INSTRUCTION — Reproduce the part of the damage-function write-up that opens with the words "D2R.exe on disk" and closes with "0x4610000, 0x3e40000, etc.", replacing "tedious" with "laborious".

Finding the Damage Function#

D2R.exe on disk is obfuscated. The file you’d load into Ghidra is packed, so all you’d see is garbled nonsense where the code should be. The real instructions only exist unpacked in the live process memory after the game’s own loader decompresses them at launch. That means you can’t do any static analysis. All reversing had to happen on the running game, which makes things significantly more tedious.

The PE Under Wine#

If you read Part 2, you already know that Wine doesn’t map PE binaries in a straightforward way. Under Wine/Proton, D2R’s PE binary maps as a single large rw-s memfd:wine-mapping region with no filename in /proc/pid/maps. The PE optional header reports ImageBase: 0x6ffffa410000, but that’s not where it actually loads; the actual base is in the low address ranges, varying per run due to ASLR.

PE base varies per run: 0x4610000, 0x3e40000, etc.
.text section: ~22MB of executable code

You’ll note that there is 22mb of executable code here. It’s impractical to scroll through that looking for “the damage function.” This means that we need a strategy to narrow it down.

Caveat: 0x140000000 appears in maps as a ---p placeholder. It’s not the real image.

Scanning for References#

Here’s where our work from Part 2 pays off. D2R uses stat codes: 6 for HP, 7 for MaxHP, 8 for Mana, 9 for MaxMana (the same codes we used for the pattern scanner). Any function that deals damage has to reference these codes to know which stat to modify. This means that we can search the 22MB .text section for instruction patterns that load these constants, using instructions like lea edx, [r9 + 6]. For the unaware, lea means “load effective address”; technically it’s meant for computing memory addresses, but compilers love abusing it for quick arithmetic. In this case, if r9 is 0, lea edx, [r9 + 6] just puts 6 into edx. It’s faster and shorter than a mov in some contexts, so the compiler reaches for it when loading small values like stat codes.

The search turned up ~12 candidates. Most of them were clearly unrelated once you looked at the surrounding instructions (UI rendering, stat display, save file encoding). Cross-referencing those with nearby sub instructions (because damage = subtraction) narrowed it to one.

The Damage Handler#

After performing the search we found a cleanly structured damage handler at RVA ~0x396111 (relative virtual address, the offset from the PE base). The handler handles HP, Mana, and Stamina damage all in one function with three nearly identical blocks. Here’s the HP block as an example:

mov r15d, [rdi+0x134]     ; load damage amount
test r15d, r15d            ; damage > 0?

SOURCE MATERIAL —
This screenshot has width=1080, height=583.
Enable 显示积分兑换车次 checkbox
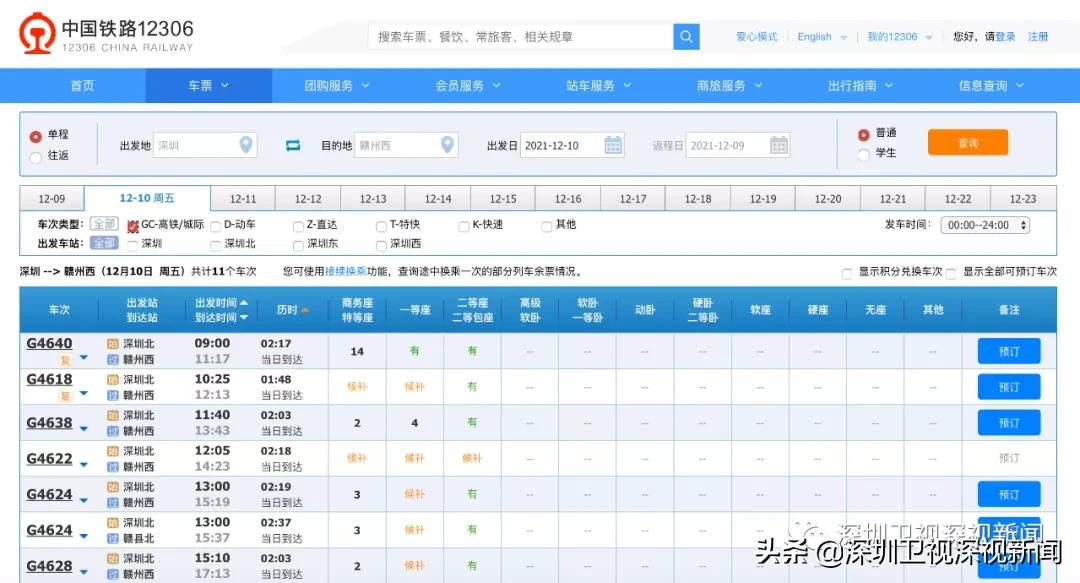845,272

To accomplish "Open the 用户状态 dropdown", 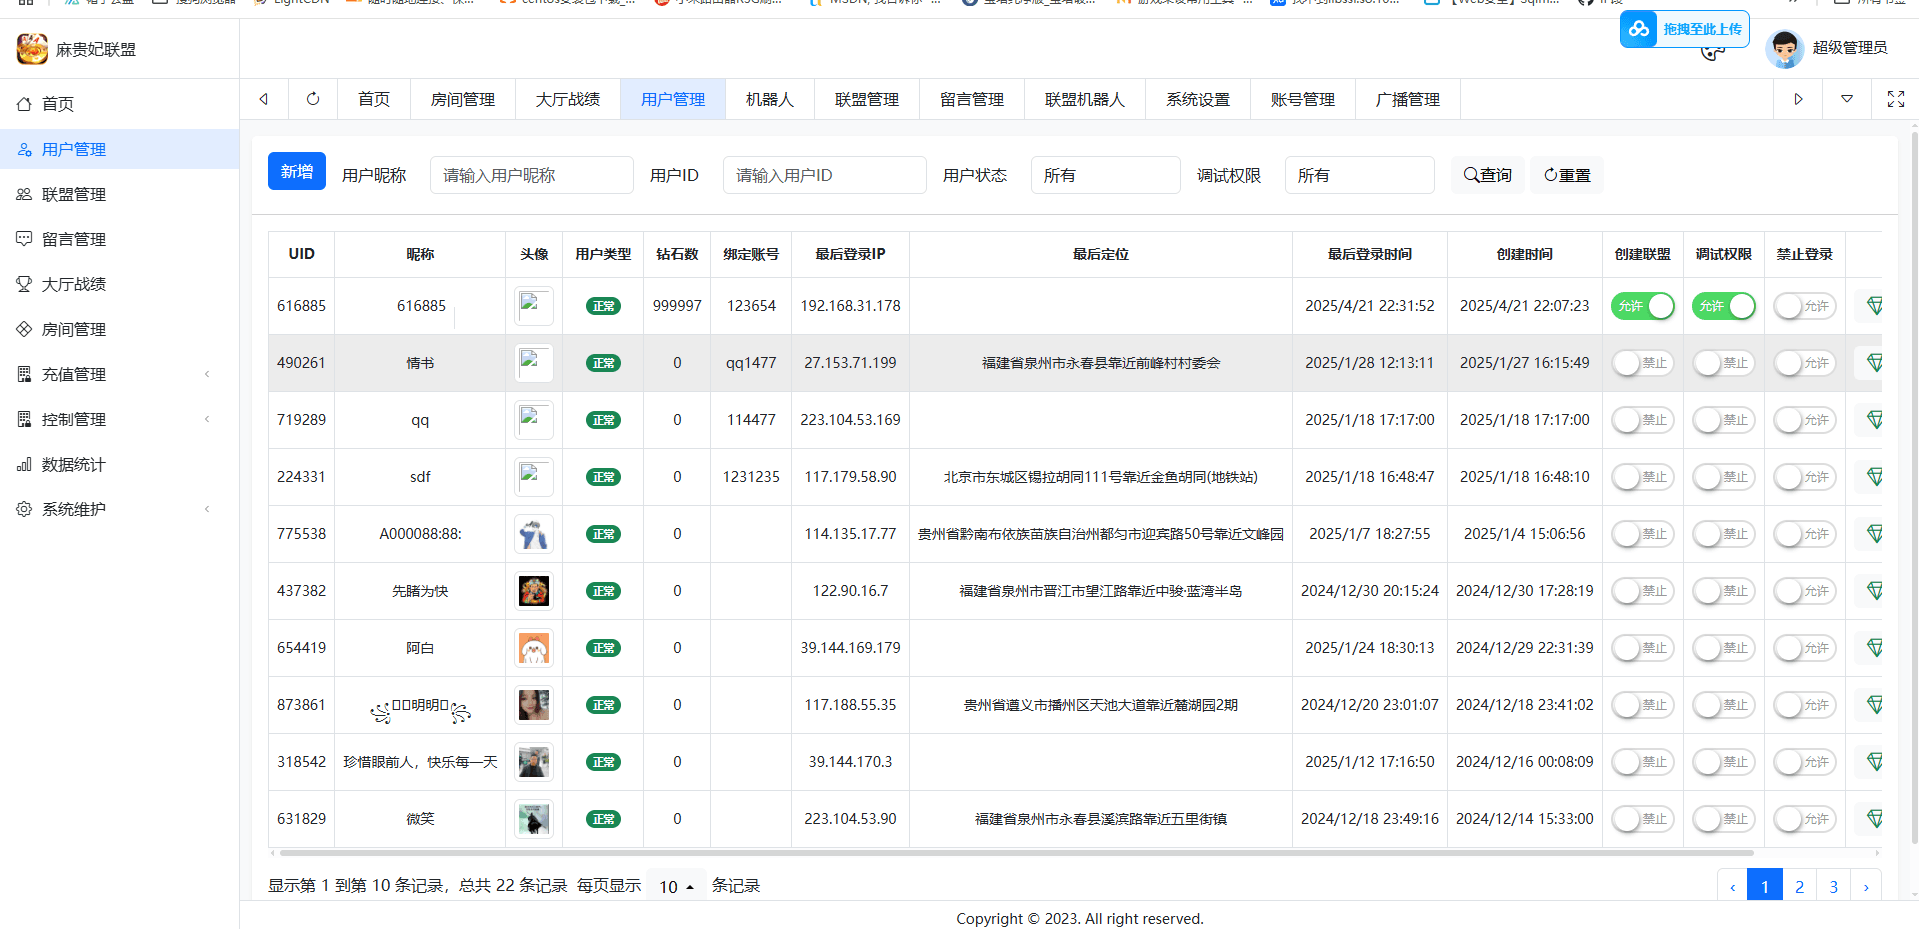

SOLUTION TO THE PROBLEM —
D2R.exe on disk is obfuscated. The file you’d load into Ghidra is packed, so all you’d see is garbled nonsense where the code should be. The real instructions only exist unpacked in the live process memory after the game’s own loader decompresses them at launch. That means you can’t do any static analysis. All reversing had to happen on the running game, which makes things significantly more laborious.

The PE Under Wine#

If you read Part 2, you already know that Wine doesn’t map PE binaries in a straightforward way. Under Wine/Proton, D2R’s PE binary maps as a single large rw-s memfd:wine-mapping region with no filename in /proc/pid/maps. The PE optional header reports ImageBase: 0x6ffffa410000, but that’s not where it actually loads; the actual base is in the low address ranges, varying per run due to ASLR.

PE base varies per run: 0x4610000, 0x3e40000, etc.